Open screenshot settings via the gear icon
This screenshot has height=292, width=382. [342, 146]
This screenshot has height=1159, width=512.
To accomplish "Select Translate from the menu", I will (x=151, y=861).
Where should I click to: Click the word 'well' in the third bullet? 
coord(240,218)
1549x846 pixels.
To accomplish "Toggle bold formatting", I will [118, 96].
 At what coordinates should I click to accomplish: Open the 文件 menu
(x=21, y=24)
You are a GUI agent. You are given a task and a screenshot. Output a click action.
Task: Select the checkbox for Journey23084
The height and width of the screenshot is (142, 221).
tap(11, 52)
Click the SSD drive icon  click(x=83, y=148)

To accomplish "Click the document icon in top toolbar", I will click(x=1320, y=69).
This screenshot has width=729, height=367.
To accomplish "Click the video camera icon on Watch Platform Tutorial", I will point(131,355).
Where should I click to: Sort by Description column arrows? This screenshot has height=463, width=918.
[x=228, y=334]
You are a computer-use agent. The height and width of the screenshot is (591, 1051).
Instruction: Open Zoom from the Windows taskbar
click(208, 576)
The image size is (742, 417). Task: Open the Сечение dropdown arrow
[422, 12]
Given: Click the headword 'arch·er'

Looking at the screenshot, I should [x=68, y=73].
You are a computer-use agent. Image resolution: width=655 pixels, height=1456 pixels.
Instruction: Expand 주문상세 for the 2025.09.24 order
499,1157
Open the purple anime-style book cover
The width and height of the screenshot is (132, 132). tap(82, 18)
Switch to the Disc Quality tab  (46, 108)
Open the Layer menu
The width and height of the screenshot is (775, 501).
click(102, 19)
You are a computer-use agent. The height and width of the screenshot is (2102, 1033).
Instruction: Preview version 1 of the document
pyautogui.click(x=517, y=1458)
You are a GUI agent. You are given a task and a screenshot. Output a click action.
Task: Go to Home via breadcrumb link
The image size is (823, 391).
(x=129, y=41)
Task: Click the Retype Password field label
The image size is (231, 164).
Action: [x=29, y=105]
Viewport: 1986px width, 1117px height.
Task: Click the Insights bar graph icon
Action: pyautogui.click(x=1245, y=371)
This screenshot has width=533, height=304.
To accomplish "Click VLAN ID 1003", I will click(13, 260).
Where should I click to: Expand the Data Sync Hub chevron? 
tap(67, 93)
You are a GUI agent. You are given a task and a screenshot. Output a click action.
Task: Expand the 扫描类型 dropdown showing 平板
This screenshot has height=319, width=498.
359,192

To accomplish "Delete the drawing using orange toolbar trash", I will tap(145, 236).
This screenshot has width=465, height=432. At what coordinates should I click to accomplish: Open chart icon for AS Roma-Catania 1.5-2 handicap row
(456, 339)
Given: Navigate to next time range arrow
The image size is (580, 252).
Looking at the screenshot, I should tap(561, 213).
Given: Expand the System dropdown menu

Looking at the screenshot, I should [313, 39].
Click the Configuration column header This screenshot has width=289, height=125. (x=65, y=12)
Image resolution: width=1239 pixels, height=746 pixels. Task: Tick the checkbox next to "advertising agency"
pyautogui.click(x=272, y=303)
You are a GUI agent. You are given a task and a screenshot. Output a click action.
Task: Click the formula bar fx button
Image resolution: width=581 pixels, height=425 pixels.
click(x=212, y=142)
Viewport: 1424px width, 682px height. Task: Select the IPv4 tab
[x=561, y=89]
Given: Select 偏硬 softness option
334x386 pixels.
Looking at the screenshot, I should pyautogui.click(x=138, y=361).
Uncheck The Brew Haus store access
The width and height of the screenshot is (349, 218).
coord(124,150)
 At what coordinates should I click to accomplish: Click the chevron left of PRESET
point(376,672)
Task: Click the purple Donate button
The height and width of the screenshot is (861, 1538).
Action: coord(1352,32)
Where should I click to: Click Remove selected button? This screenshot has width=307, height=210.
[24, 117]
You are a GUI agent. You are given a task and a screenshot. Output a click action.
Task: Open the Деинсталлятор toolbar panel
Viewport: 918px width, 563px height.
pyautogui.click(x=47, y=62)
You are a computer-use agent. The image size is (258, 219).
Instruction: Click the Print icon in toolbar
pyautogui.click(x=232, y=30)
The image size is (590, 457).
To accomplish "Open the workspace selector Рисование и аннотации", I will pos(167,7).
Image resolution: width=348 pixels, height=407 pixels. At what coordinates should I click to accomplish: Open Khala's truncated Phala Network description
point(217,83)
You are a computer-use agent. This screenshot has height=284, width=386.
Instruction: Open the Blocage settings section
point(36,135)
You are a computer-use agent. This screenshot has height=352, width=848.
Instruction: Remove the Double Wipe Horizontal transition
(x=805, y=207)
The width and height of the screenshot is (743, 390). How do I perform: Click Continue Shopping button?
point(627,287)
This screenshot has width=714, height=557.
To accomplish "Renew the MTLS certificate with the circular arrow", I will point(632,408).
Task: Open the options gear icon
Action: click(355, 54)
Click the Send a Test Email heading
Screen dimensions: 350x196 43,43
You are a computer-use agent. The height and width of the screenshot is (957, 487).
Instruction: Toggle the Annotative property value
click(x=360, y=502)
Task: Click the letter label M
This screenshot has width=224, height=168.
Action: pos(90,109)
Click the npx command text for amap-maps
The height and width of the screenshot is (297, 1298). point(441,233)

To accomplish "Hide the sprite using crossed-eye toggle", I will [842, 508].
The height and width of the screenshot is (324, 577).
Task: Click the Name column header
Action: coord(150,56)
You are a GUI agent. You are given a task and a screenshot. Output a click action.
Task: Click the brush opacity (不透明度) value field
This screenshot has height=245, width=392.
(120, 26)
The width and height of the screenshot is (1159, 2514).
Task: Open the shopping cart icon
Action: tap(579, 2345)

#####

=== Work task ===
Look through the data above and return exactly the lines from the one that contains "Task: Expand the 扫描类型 dropdown showing 平板" to the one that contains "Click the Configuration", inclusive, with nothing else.

=== Solution ===
Task: Expand the 扫描类型 dropdown showing 平板
This screenshot has height=319, width=498.
359,192

To accomplish "Delete the drawing using orange toolbar trash", I will tap(145, 236).
This screenshot has width=465, height=432. At what coordinates should I click to accomplish: Open chart icon for AS Roma-Catania 1.5-2 handicap row
(456, 339)
Given: Navigate to next time range arrow
The image size is (580, 252).
Looking at the screenshot, I should tap(561, 213).
Given: Expand the System dropdown menu

Looking at the screenshot, I should [313, 39].
Click the Configuration column header This screenshot has width=289, height=125. (x=65, y=12)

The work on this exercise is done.